The new Ballpark Digest went live today.
There were over 2,500 legacy articles that needed to be imported this time around, and preserving their search engine placement was a little more important because the site was pretty well indexed. I had to pick up one new trick, too:
Not having any legacy i.d. numbers to work with during the import, I ended up having to figure out the legacy URLs on my own. I knew the article were, at least, in the proper order, so at the beginning of the import data, the second article in the list had an i.d. of “2″, the tenth in the list had an i.d. of “10″, etc. Unfortunately, that 1-1 mapping broke down the first time an article was published then taken down, because my import data didn’t note missing articles. By the time I got to the 2,000th article, the relationship between import row and legacy i.d. was off by a pretty substantial amount.
I grabbed the RBing gem and automated the process of searching by article title and using the URL I got back to figure out the article’s old i.d. and URL. That didn’t work perfectly, because there were some gaps in Bing’s indexation of the site.

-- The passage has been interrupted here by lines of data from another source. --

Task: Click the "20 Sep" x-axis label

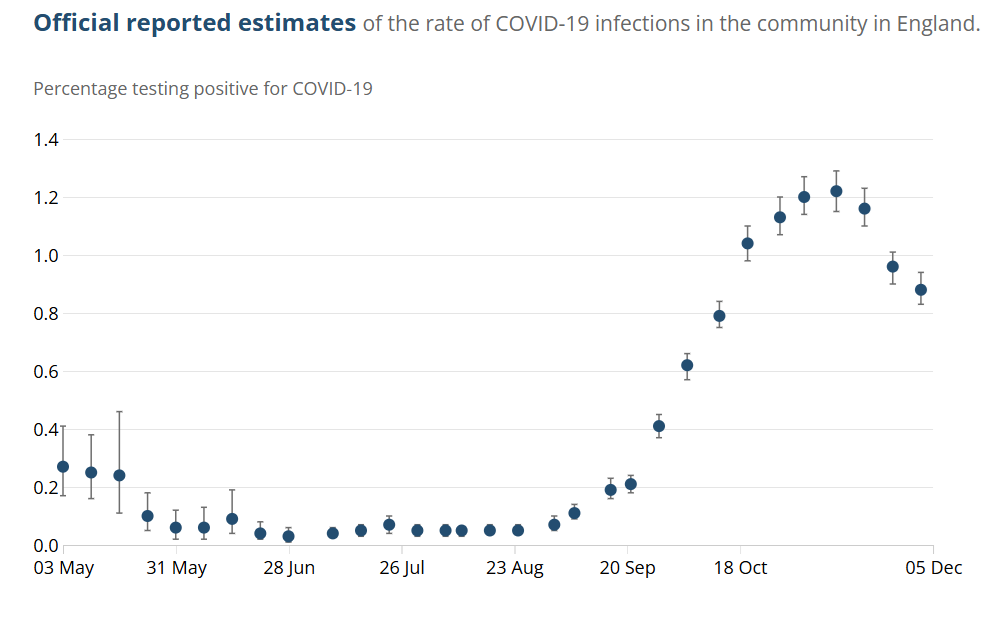Action: click(x=627, y=568)
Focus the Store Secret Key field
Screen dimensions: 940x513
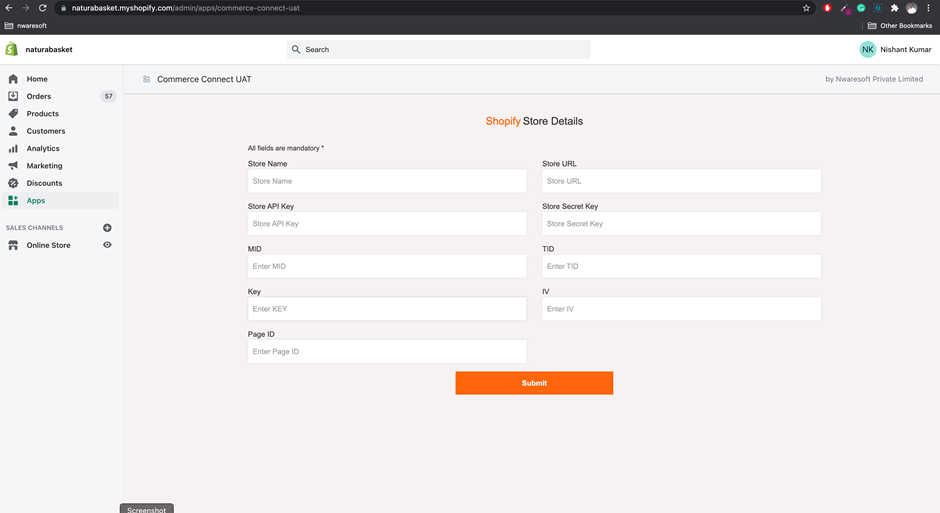(681, 224)
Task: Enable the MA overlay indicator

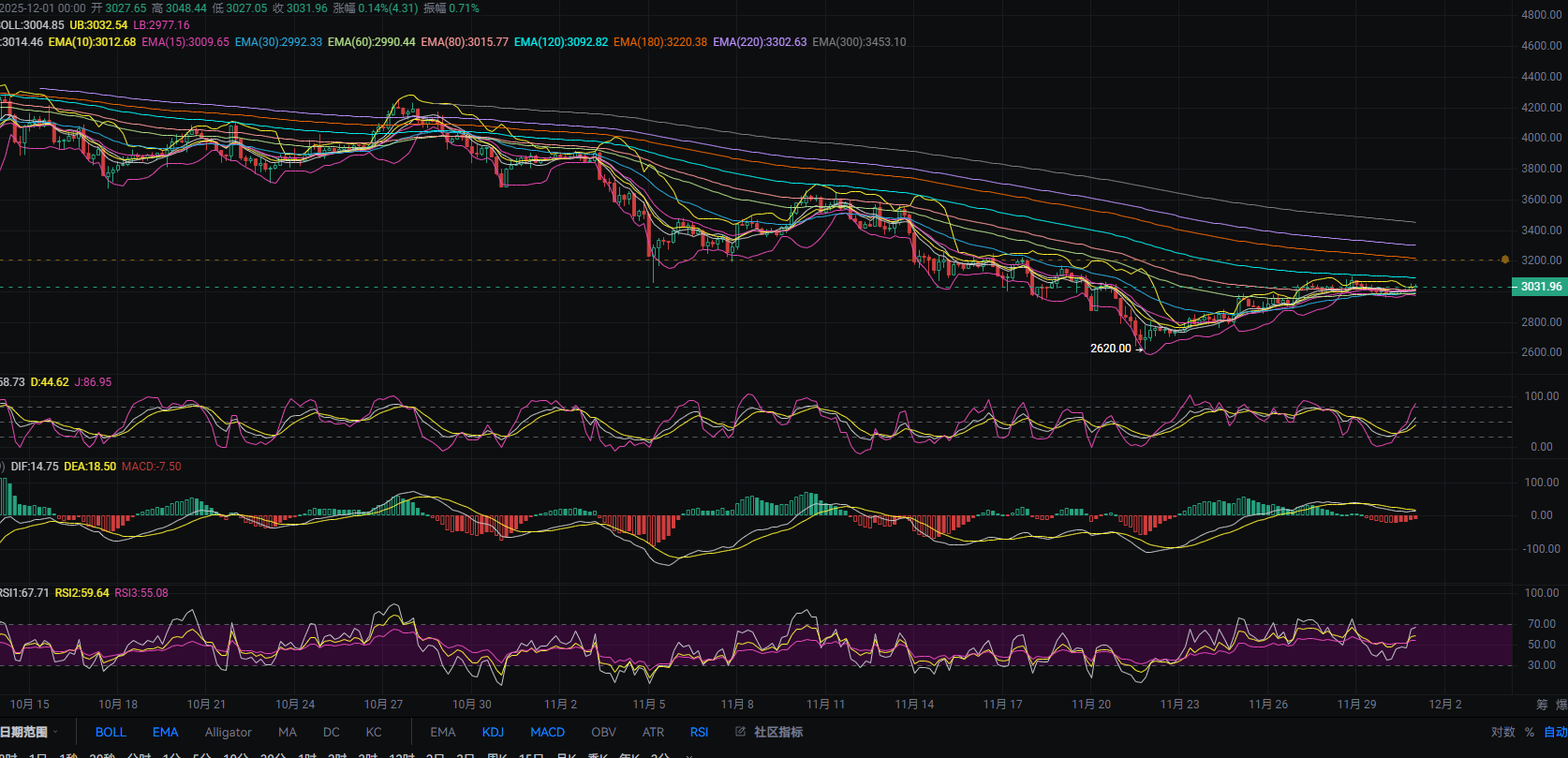Action: click(287, 732)
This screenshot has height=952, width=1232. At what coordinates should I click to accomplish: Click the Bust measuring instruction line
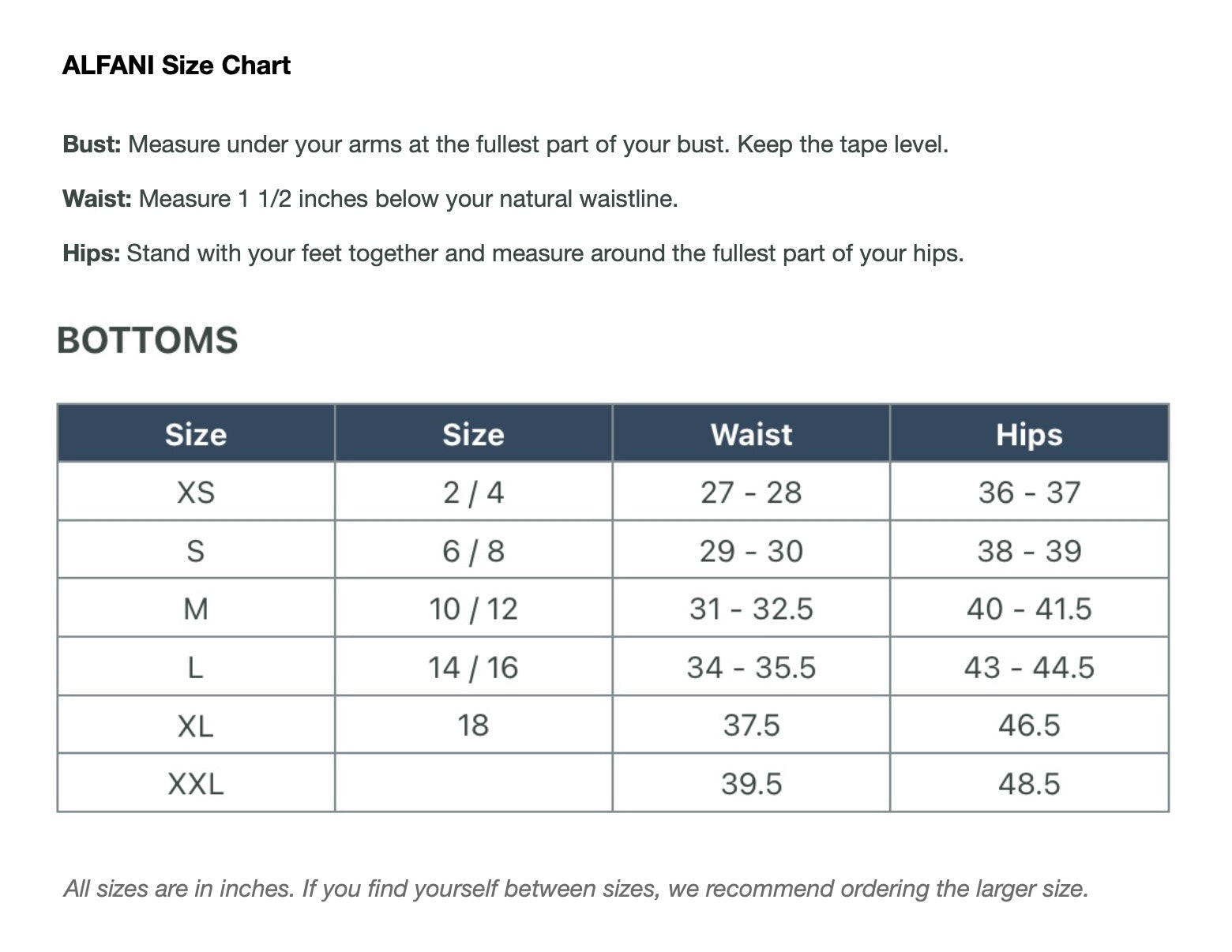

So I had to write a second script that ran down the list of articles and looked at each i.d., applying the following algorithm:
If the article i.d. was one greater than the i.d. of the article before it, and one less than the i.d. of the article after it, I assumed it was o.k.
If the article i.d. didn’t match the above criteria, but the i.d. of the article after it was two greater than the i.d. of the article before it, I assumed the real page for that article had failed to be indexed, and I assigned it an i.d between those of the articles on either side of the sequence.
If the article i.d. didn’t meet either of those criteria, I flagged it for review.
Most of the time, the ones that were flagged for review were part of a streak of articles that hadn’t been indexed properly to begin with, so the best result Bing could produce was an easily recognizable archive page URL. It was easy to consult the list and see sequences like this:
Clearly the third through sixth articles in the list had to be 455, 456, 457 and 458. I felt a little guilty for not taking the time to work out a way to do that programatically, but there were only three or four sequences like that so I sucked it up. There were also a few sequences where there was no discerning the proper sequence, but that list totaled fewer than 15.
Once all the i.d.’s were straightened out, I wrote a script to generate the redirects, and plopped it into the site .htaccess.